Purushotam Adhikari

Posted on May 5

5 Custom Bash Scripts to Monitor Your Linux Server Performance

#linux #bash #server #performance

As developers and system administrators, we often rely on commercial monitoring tools for our servers. However, sometimes you need a lightweight, customizable solution that you can fully control. In this guide, I'll show you how to create five practical Bash scripts that you can use to monitor various aspects of your Linux server performance.

These scripts are ideal for:

Small to medium-sized server environments
Developers looking to understand server monitoring basics
Anyone who wants to automate responses to common server issues

Let's dive in!

1. CPU and Memory Usage Monitor

One of the most critical aspects of server performance is CPU and memory usage. Here's a script that monitors both and sends email alerts when thresholds are exceeded:

#!/bin/bash
# cpu_mem_monitor.sh - Monitors CPU and memory usage and sends alerts

# Configuration
THRESHOLD_CPU=80    # Alert when CPU usage exceeds 80%
THRESHOLD_MEM=80    # Alert when memory usage exceeds 80%
EMAIL="admin@yourdomain.com"
LOG_FILE="/var/log/server-monitor.log"

# Create log file if it doesn't exist
if [ ! -f $LOG_FILE ]; then
    touch $LOG_FILE
    chmod 644 $LOG_FILE
fi

log_message() {
    echo "$(date '+%Y-%m-%d %H:%M:%S') - $1" >> $LOG_FILE
}

send_alert() {
    log_message "$1"
    echo "$1" | mail -s "Server Alert: $(hostname)" $EMAIL
}

# Get CPU usage (excluding idle time)
CPU_USAGE=$(top -bn1 | grep "Cpu(s)" | sed "s/.*, *\([0-9.]*\)%* id.*/\1/" | awk '{print 100 - $1}')
CPU_USAGE_INT=${CPU_USAGE%.*}

# Get memory usage percentage
MEM_USAGE=$(free | grep Mem | awk '{print $3/$2 * 100.0}')
MEM_USAGE_INT=${MEM_USAGE%.*}

log_message "CPU: ${CPU_USAGE}%, Memory: ${MEM_USAGE}%"

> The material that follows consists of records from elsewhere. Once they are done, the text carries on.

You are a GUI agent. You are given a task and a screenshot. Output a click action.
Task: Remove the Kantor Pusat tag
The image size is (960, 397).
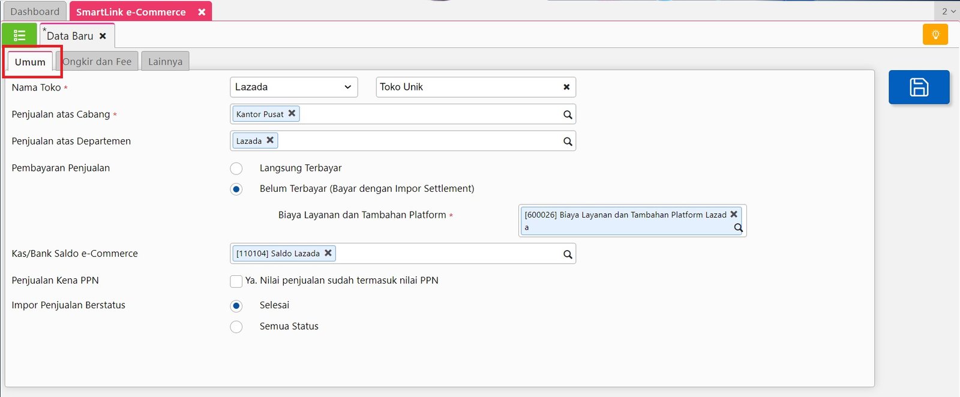click(x=292, y=113)
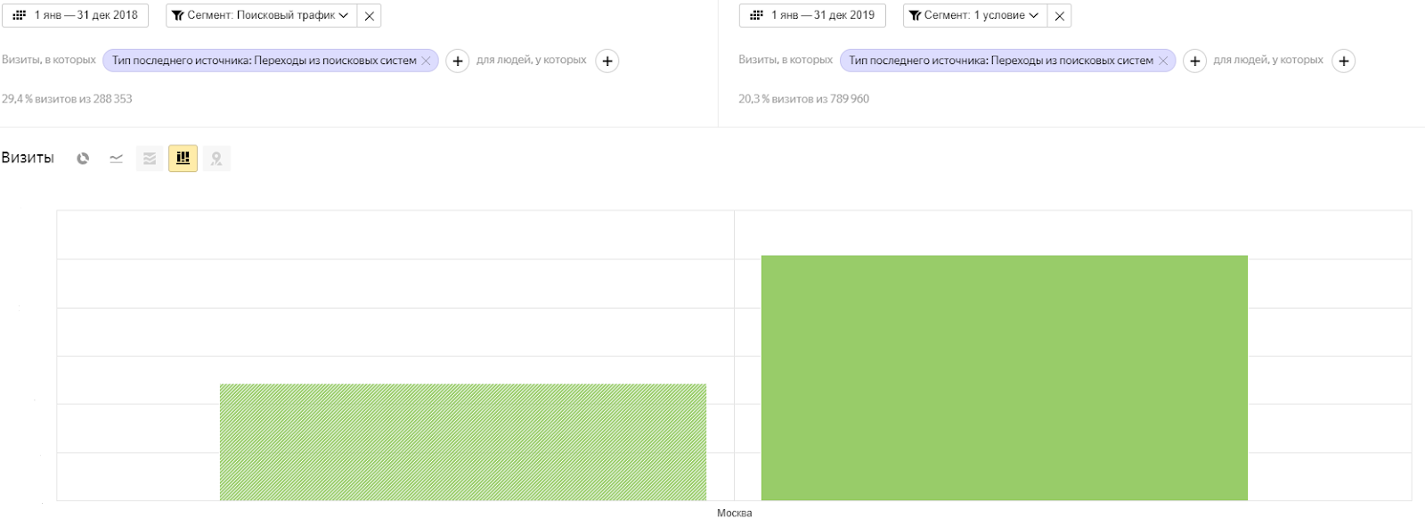
Task: Add a visit condition in the left segment
Action: click(x=457, y=61)
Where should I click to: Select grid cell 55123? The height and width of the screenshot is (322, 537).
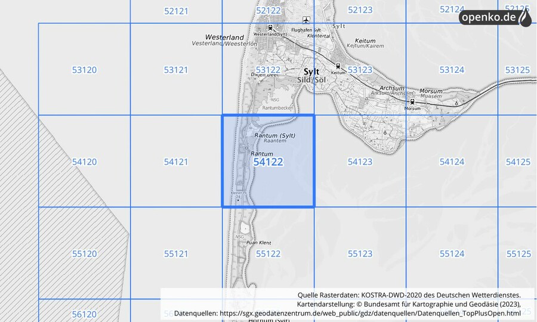point(360,253)
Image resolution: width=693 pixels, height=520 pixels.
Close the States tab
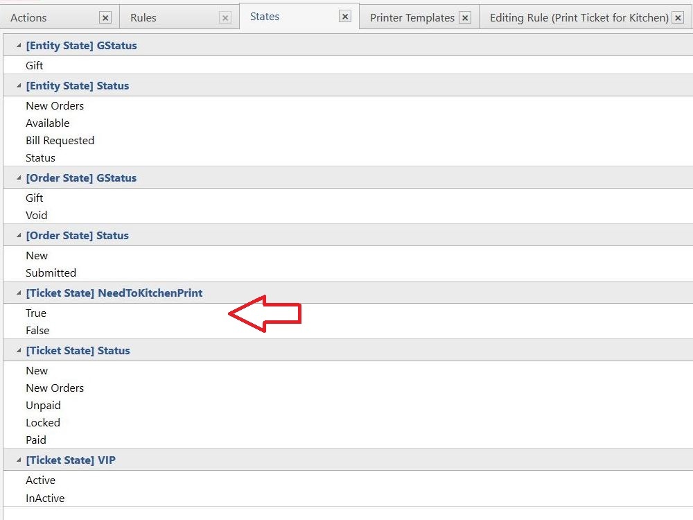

# Check if CPU usage exceeds threshold
if [ $CPU_USAGE_INT -gt $THRESHOLD_CPU ]; then
    send_alert "HIGH CPU ALERT: Usage at ${CPU_USAGE}% (Threshold: ${THRESHOLD_CPU}%)"
fi

# Check if memory usage exceeds threshold
if [ $MEM_USAGE_INT -gt $THRESHOLD_MEM ]; then
    send_alert "HIGH MEMORY ALERT: Usage at ${MEM_USAGE}% (Threshold: ${THRESHOLD_MEM}%)"
fi

How to Use This Script:

Save it as cpu_mem_monitor.sh
Make it executable: chmod +x cpu_mem_monitor.sh
Set up a cron job to run it at regular intervals:

# Run every 5 minutes
*/5 * * * * /path/to/cpu_mem_monitor.sh

Make sure you have mailutils or a similar package installed to enable email functionality: sudo apt-get install mailutils

2. Disk Space Monitor

Running out of disk space can cause serious issues for your services. This script monitors your disk space and sends alerts when it gets too low:

#!/bin/bash
# disk_monitor.sh - Monitors disk space usage and sends alerts

# Configuration
THRESHOLD=85         # Alert when usage exceeds 85%
EMAIL="admin@yourdomain.com"
LOG_FILE="/var/log/disk-monitor.log"
EXCLUDE_LIST=("tmpfs" "devtmpfs" "squashfs")  # Filesystems to exclude

# Create log file if it doesn't exist
if [ ! -f $LOG_FILE ]; then
    touch $LOG_FILE
    chmod 644 $LOG_FILE
fi

log_message() {
    echo "$(date '+%Y-%m-%d %H:%M:%S') - $1" >> $LOG_FILE
}

send_alert() {
    log_message "$1"
    echo -e "$1" | mail -s "Disk Space Alert: $(hostname)" $EMAIL
}

# Get disk usage for mounted filesystems
DISK_USAGE=$(df -h | awk '$NF!~/^\/$|\/boot$/ {print}')
log_message "Running disk space check"

# Check each filesystem
ALERTS=""
while read -r line; do
    # Skip header line
    if echo "$line" | grep -q "Filesystem"; then
        continue
    fi

    # Extract filesystem details
    FILESYSTEM=$(echo "$line" | awk '{print $1}')
    MOUNT_POINT=$(echo "$line" | awk '{print $NF}')
    USAGE_PERCENT=$(echo "$line" | awk '{print $5}' | sed 's/%//')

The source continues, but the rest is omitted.